1120 Friend Numbers（20 分）

不是自己做的，优快云现在不让转载，只能复制了，标明出处：https://www.liuchuo.net/archives/2901

1120 Friend Numbers（20 分）

Two integers are called “friend numbers” if they share the same sum of their digits, and the sum is their “friend ID”. For example, 123 and 51 are friend numbers since 1+2+3 = 5+1 = 6, and 6 is their friend ID. Given some numbers, you are supposed to count the number of different frind ID’s among them.
Input Specification:

Each input file contains one test case. For each case, the first line gives a positive integer N. Then N positive integers are given in the next line, separated by spaces. All the numbers are less than 10​4​​.
Output Specification:

For each case, print in the first line the number of different frind ID’s among the given integers. Then in the second line, output the friend ID’s in increasing order. The numbers must be separated by exactly one space and there must be no extra space at the end of the line.
Sample Input:

8
123 899 51 998 27 33 36 12

Sample Output:

4
3 6 9 26

分析：在接收输入数据的时候就把该数字的每一位相加，并把结果插入一个set集合中。
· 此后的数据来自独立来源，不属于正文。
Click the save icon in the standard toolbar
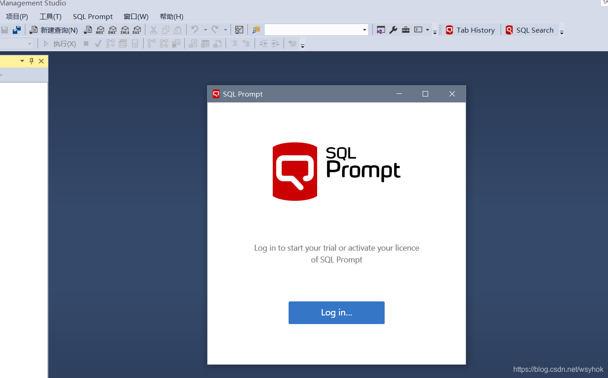 (5, 29)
因为set是有序的、不重复的，所以set的size值就是输出的个数，set中的每一个数字即所有答案的数字序列

收获：1.auto用起来的真的很方便
2.整数每位数字和，两种方法：（1）代码中的数学方法
（2）转换成char相加后再把和转为int
3.set< int>中默认按从小到达排列

#include <cstdio>
#include <set>
using namespace std;
int getFriendNum(int num) {
    int sum = 0;
    while(num != 0) {
        sum += num % 10;
        num /= 10;
    }
    return sum;
}
int main() {
    set<int> s;
    int n, num;
    scanf("%d", &n);
    for(int i = 0; i < n; i++) {
        scanf("%d", &num);
        s.insert(getFriendNum(num));
    }
    printf("%d\n", s.size());
    for(auto it = s.begin(); it != s.end(); it++) {
        if(it != s.begin()) printf(" ");
        printf("%d", *it);
    }
    return 0;
}